A double standard is when one criticizes person A for doing something, yet lets person B off the hook for doing the exact same thing. It's not a double standard because
I never watched Doctor Who. (I think I've maybe seen one episode, but I don't remember anything about it, it was so long ago.) I'm not "letting them off the hook" for having cyborg civilizations with kings and queens by not complaining about it. I'm not complaining about it because I never
saw it. For all I know, the "cyborg royalty" aspect was really well done, or it could have been horrid. I neither know nor care.
Very little if any of the criticism that I have either seen leveled against Voyager or have leveled against it myself can fairly be attributed to a double standard.

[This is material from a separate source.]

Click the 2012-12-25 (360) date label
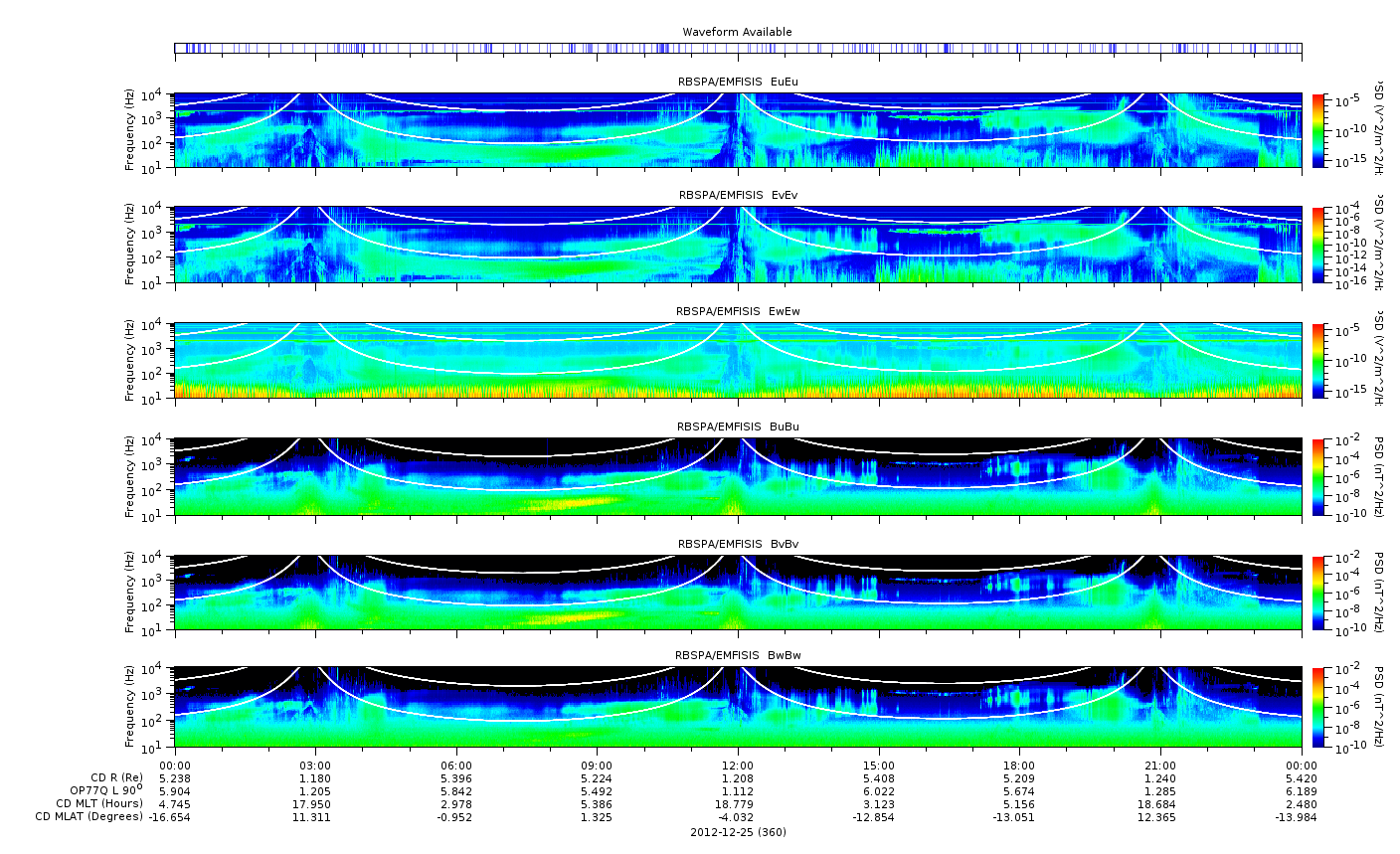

The Borg threat of assimilation isn't a personal threat, it's a general threat. And what they did to Picard is limited to the TNG cast and not anyone else who encounters them.

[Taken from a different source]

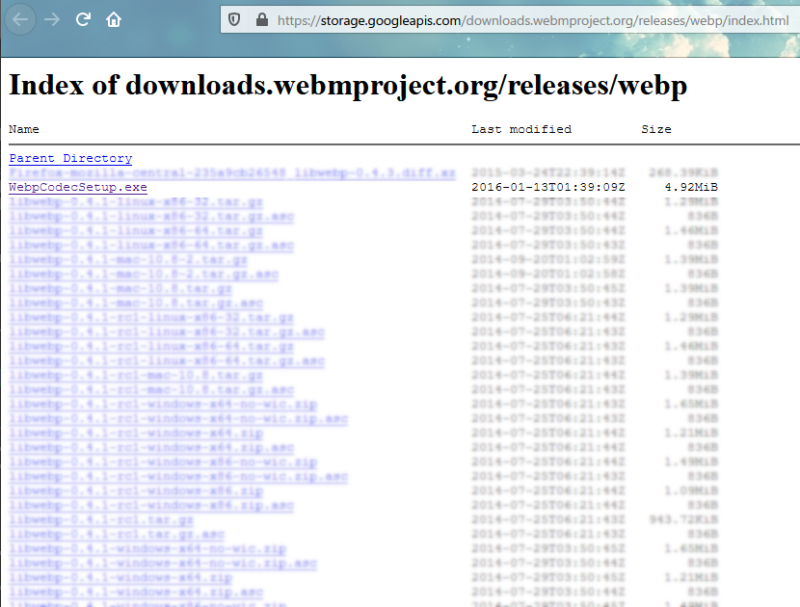Click the Forward navigation arrow
The height and width of the screenshot is (607, 800).
[52, 19]
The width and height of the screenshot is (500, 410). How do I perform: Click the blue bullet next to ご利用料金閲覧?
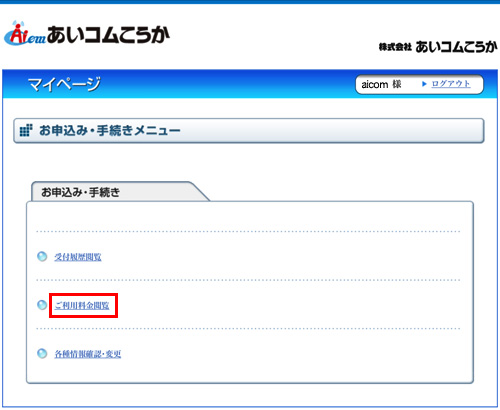[42, 305]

Uhh... So, assimilation - which can happen to any individual, at any time, and represented something that could be a threat to just one person at a time (unlike in "Q Who", where they basically only threatened the ship as a whole),
that threat "isn't personal." AT THE SAME TIME, the collective assimilating Picard is SO personal that its fallout is limited
only to the TNG crew (Sisko and the other survivors of Wolf 359 would disagree, by the way). Right.
You're right, they were more like ants than zombies.

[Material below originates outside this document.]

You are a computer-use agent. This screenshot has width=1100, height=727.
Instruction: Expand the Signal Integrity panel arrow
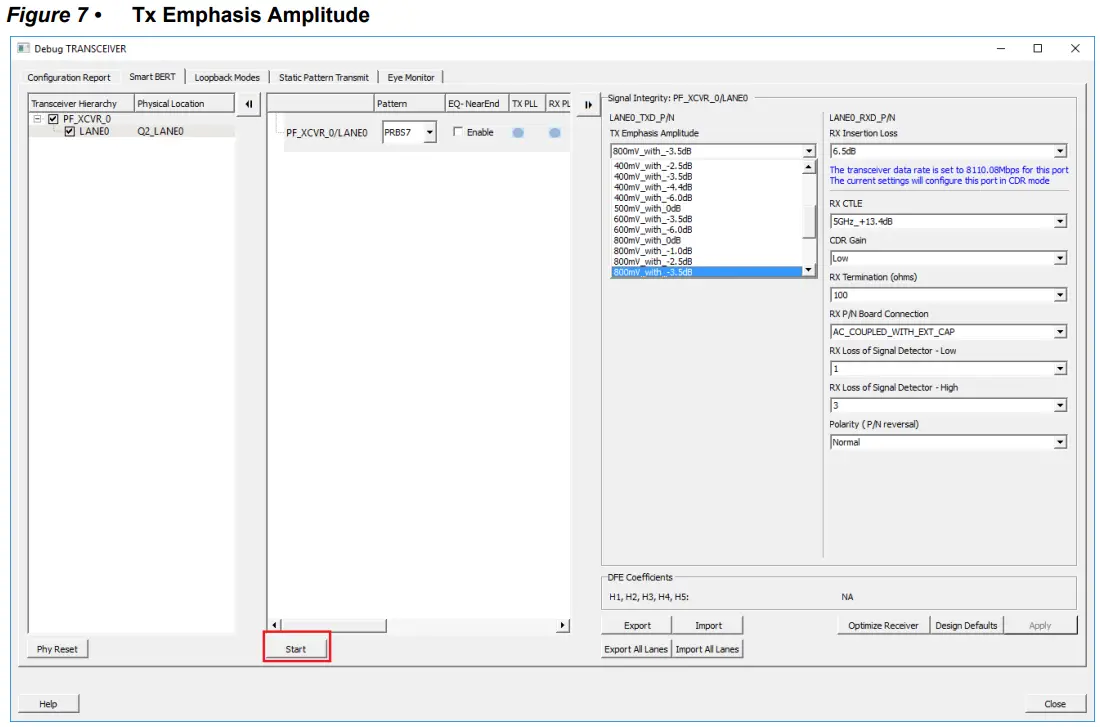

Individual drones? Yes, very much so. Techno-zombie-ants.
The Borg as a whole, however - the
threat as a whole, the
civilization as a whole, the
collective as a whole - are far more interesting than actual ants or zombies could ever be, with or without a queen.
I've gone over, in several threads spanning several months, how the audience hated the Vidiians, Hirogen, Krenim and the 8472. The Fandom/Hatedom had become exceedingly difficult to please by VOY, which is easy for anyone to admit.
There was some Trek burnout in general, I'll admit (it's not like DS9 had great ratings either). But if the show as a whole had been better, it would have been well received. I've never seen any evidence to suggest that this mysterious "Hatedom" you talk about so much even EXISTED, let alone that they somehow were SO vocal and influential with their vitriol that it affected the decisions the writers made about whether or not to re-use a given villain. And those four Voyager races we both referenced ARE cool. I wasn't always happy with how they were used (and I thought having the Think Tank be like "Oh, yeah, we cured the phage, no big deal" was a silly way to close out the Vidiian story), but they were all good villain races. 8472 was ruined BY the writers in their later appearances. No excuses. They had a great villain, then they botched it. Bad writing does just HAPPEN sometimes, and not just in Trek, but in general.
But yes, having the villains be able to interact with the VOY crew more than just some disembodied voice is required for a better portrayal of a villain. And "Scorpion" only works because it had another enemy to play the Borg off of. And even then they needed Seven for the story to work, so again the adversary required a personal level.
Here I must backstep a bit, because I misinterpreted what you meant by "personal" earlier to imply some kind of direct connection between protagonist and antagonist (like a vendetta, or some such). Not sure
how I got that idea, but whatever... If that HAD been what you meant, I would stick by what I said, but it's not, so you're essentially right. ALL conflicts have some measure of "personal involvement", even if it's as simple as "Hey, we really don't want you to blow up our ship, cause then we'll die". But I maintain that a single, identifiable, "He/she is the BAD GUY! Kill him/her and we win!" kind of presence is not strictly necessary.
With that, I'm going to not post any more in this thread about this topic, because we really
should move it over. Though, we ended up with two "Voyager Borg" threads, one from me and one from Withers...lol I'm not partial to which one gets used (though no one has posted in either one yet), but one of them should probably be deleted. Unless I'm completely missing something, I can't delete my own thread.